As TundraGreen has mentioned, in Mexico the climate depends on the altitude, not the latitude. There are plenty of places with tropical weather in Mexico, but they're located mostly along the coasts and in the Yucatan Peninsula. Although you're used to the heat and humidity of Alabama, keep in mind that you're not going to find as many places with AC as you probably do where you live now.


----------



## fazervision

RVGRINGO said:


> Surprise! Mexico has a wide variety of climates, elevations, hot, humid, dry, dusty, tropical, semi-tropical, desert, and tiny micro-climates like the north shore of Lake Chapala.
> If you aren't sure of what your are getting into, visit in various seasons. We have, what we call, 'the hot season' in April and May, with dust and terrible dry heat and the sun straight up; sometimes it hits 90F. Boy, do we suffer. Then, in mid-June, the rainy season begins, and lasts until mid-September. Oh how we suffer! It doesn't rain in the daytime, but sometimes the uphill-downhill streets can suddenly get deep with an evening downpour. The thunder and lightning is beautiful; just don't stand on your roof with an umbrella! Then, the rains stop for many months; well, we do have three days of possible sprinkles, Las Cabañelas, in January, which predict the amount of rain to come in the next rainy season .... so the 'indigenos' say (That's the word that the Spanish speaking Italian, Colon, who we call Christopher Columbus, Roman fashion, gave to us and we mispronounce as 'Indian'. He was looking for China, not Hindustan!). Weren't your high school history books great?
> Now, what the 'H' was the topic? Oh, yes; weather.
> Every place has some.



RV Thanks . I am getting the picture that the sterotype of tropical weather in Mexico is pretty much limited to thr East coast. It's also a bit humbling that after I made a slur about the indigenos here where I live, only talk weather and football, that I am all of a sudden talking weather. But it is also humbling to wake up to a self-fulling delusion. So as I said to Tundra I am now East coast bound. So I must re-comb the threads for info about life on the Gulf side. 
To all, if you have things to share about life amd work on the East coast of Mex feel free. faz


----------



## fazervision

Isla Verde said:


> As TundraGreen has mentioned, in Mexico the climate depends on the altitude, not the latitude. There are plenty of places with tropical weather in Mexico, but they're located mostly along the coasts and in the Yucatan Peninsula. Although you're used to the heat and humidity of Alabama, keep in mind that you're not going to find as many places with AC as you probably do where you live now.

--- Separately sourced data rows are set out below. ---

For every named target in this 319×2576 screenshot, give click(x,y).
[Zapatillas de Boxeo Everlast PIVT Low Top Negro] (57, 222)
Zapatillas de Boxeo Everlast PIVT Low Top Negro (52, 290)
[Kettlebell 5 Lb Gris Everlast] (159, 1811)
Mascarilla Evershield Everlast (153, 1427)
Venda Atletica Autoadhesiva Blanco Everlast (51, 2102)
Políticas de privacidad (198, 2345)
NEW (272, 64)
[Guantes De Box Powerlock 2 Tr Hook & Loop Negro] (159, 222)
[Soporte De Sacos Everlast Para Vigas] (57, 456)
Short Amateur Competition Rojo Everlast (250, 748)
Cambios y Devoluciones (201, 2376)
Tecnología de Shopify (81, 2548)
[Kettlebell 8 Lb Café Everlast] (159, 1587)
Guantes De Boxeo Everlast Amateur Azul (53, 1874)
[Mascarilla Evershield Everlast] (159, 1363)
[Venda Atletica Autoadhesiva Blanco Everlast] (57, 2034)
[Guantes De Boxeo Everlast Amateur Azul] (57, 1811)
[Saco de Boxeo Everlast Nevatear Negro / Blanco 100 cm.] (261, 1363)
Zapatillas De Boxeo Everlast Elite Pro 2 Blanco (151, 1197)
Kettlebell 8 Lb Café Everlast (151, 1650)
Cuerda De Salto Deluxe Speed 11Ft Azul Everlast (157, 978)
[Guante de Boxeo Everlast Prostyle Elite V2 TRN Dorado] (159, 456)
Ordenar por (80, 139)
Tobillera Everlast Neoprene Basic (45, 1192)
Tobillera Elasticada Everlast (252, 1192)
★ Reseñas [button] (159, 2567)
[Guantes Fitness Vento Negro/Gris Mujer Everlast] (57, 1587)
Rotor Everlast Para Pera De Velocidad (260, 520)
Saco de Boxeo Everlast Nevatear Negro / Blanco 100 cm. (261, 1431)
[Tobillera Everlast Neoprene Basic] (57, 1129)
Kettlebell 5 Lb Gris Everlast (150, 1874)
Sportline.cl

Thanks Isla, Being an old conservationist I am not tied to modern contraptions. I call my fan the airconditioner. I also use a low-tech Solar-anemo powered clothes dryer; it takes up a lot of space in the yard and is time consuming because I have to place the wet clothes on it one at a time but it holds over two loads. The humidity is a problem because it takes longer to dry. 
All in all I am more comfortable sweating than shivering. I am thinking Rv is right saying that I should visit befor I make a move. faz


----------



## TundraGreen

fazervision said:


> All in all I am more comfortable sweating than shivering. I am thinking Rv is right saying that I should visit befor I make a move. faz


Definitely! Spend a week or so in every place you are thinking about, before renting. Then spend a year renting, before you make any long term commitments.


----------



## FHBOY

fazervision said:


> Thanks Isla, Being an old conservationist...befor I make a move. faz


Faz: I tend to think that where you are now determines where you think you'd be comfortable when you move. Being in the mid-Atlantic, I'd find Alabama not too hospitable, weather-wise. As a New Yorker, even Maryland was as adjustment. We did spend time in Pto. Vallarta and thought it was great, we are talking climate here, until we found the climate around Lake Chapala. We are not people who do well in humidity and even during "the season" the humidity in PV was not to our liking once we found the climate in the Sierra Madres. Hence the suggestion, to come and stay in several areas until you find one you like. Also, being New Yorkers the idea of the 50's in the morning is almost blissful, when you are used to 10 degrees or even 5 degrees.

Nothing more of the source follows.